• EXTRACTED TEXT:
--- START ---

As for financial support, I understand that it's not realistic to expect your currently dysfunctional daughter to support herself, in New York City no less, if she can't even hold down a starter job. But I do think she can start to take some responsibility for herself. If she's not doing so already, I'd start with the cell phone--this is an example of a baby step. Get her off your plan (or your ex's) and make her pay for her own phone. She's free to decide not to have a personal phone and borrow someone else's. But she's 22, she should be responsible for that sort of expense. I'd say, the same goes for all other luxury, entertainment and convenience items--let her earn the money to pay for them. If she's so dysfunctional and can't do any job (such as babysitting), then you can start with paid chores. Another formula that might incentivize her is a matching scheme, where you match a percentage of anything she earns, with a goal of gradually weaning her off your matching support. If she wants money for a training program or similar, fine, but she has to earn a meaningful percentage of the cost, so that she has skin in the game. I think this sort of thing is the difference between financial "support" and outright enablement. Support is when she's generally
doing
the right things and going in the right direction, and you're boosting her up. I'll highlight the importance of seeing positive ACTIONS first, not empty promises (or worse, threats). In contrast, enablement is when she's not doing what she's supposed to be doing, while YOU are bearing the costs, consequences and efforts. Make sense?

--- END ---

• DATASET EXCERPTS:
--- START ---

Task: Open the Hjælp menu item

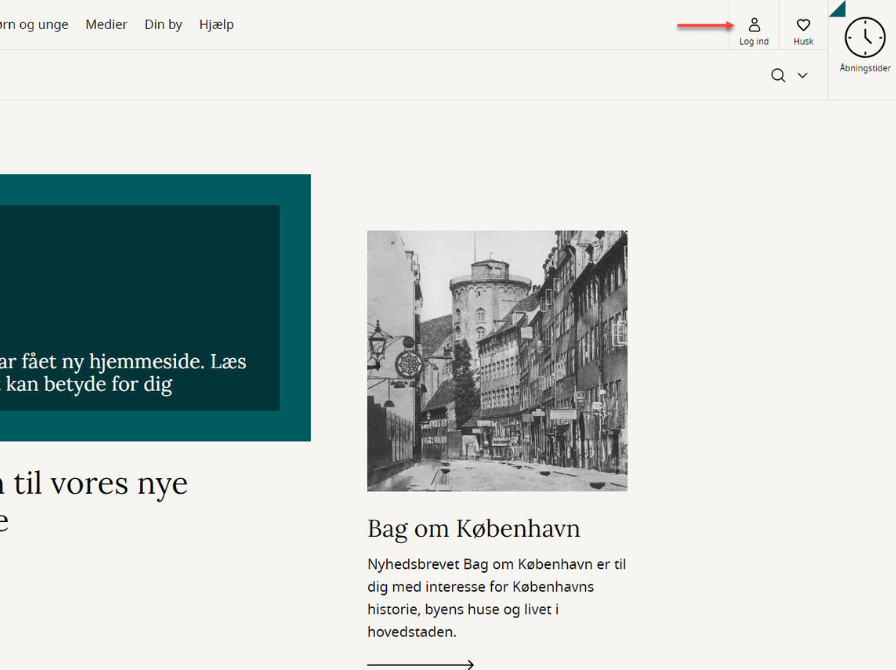Action: pos(216,24)
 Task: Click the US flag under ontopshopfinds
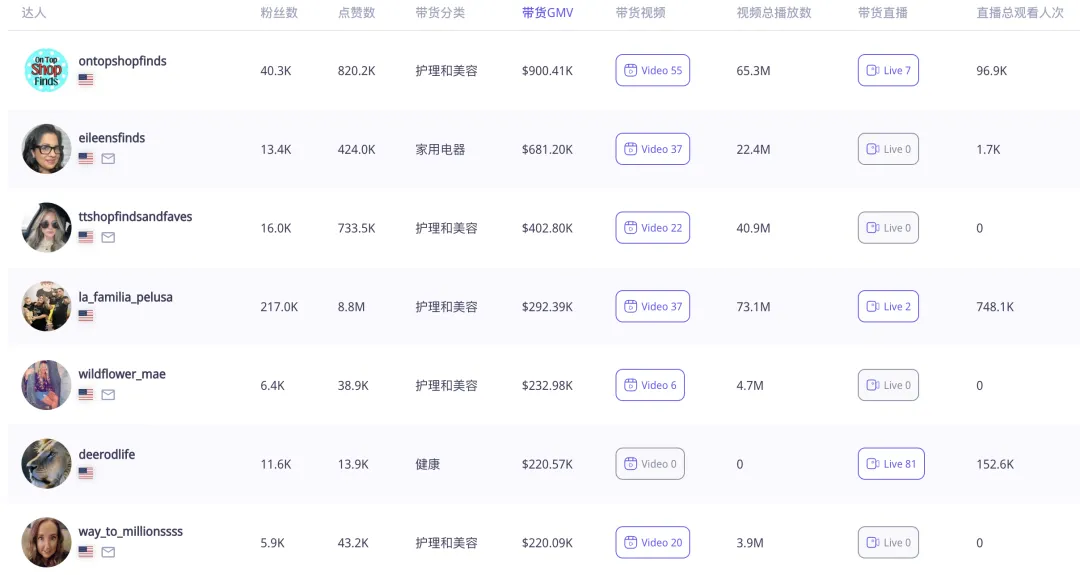click(x=86, y=80)
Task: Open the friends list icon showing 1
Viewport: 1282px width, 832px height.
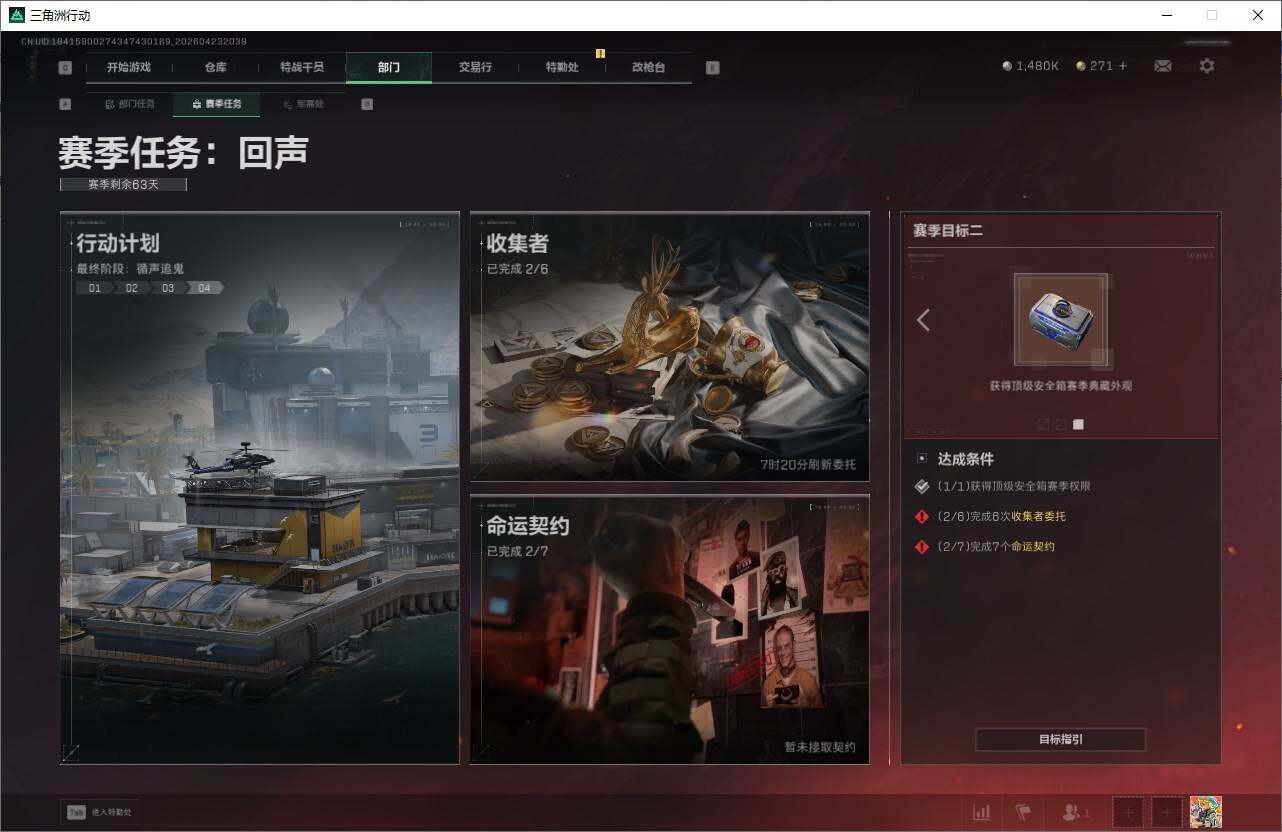Action: tap(1072, 811)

--- END ---

• WHAT IS NEEDED: Continue the advice about financially supporting an adult daughter, picking up right after its final sentence.

• TASK RESULT:
As for the therapy co-pays, I think you tell her: Look, I'm paying for your health insurance, and for as long as I'm paying for it, I'm going to receive the co-pays, and since I'm responsible for the co-pays, I need to ensure they are paid. I understand you might not like that, but you are free to buy your own insurance and be responsible for your own co-pays. Most adults buy insurance through their employer. OK?
As for not following up on job leads, I've been there too. But she's not going to get a job until she has to. If you give her money for phones, manicures, travel, restaurant foods and other luxuries, she's content with what she has, even though she demands more. She's not going to work or do anything productive unless she's absolutely compelled, which is why I suggest starting with the cell phone plan. Maybe your ex will "sabotage" your efforts by giving her too much spending money. But she's free to do that for as long as your daughter is living at her place. You might have to wait it out in the meantime.
All my best to you. Try to stay calm and reasonable, your daughter really needs it.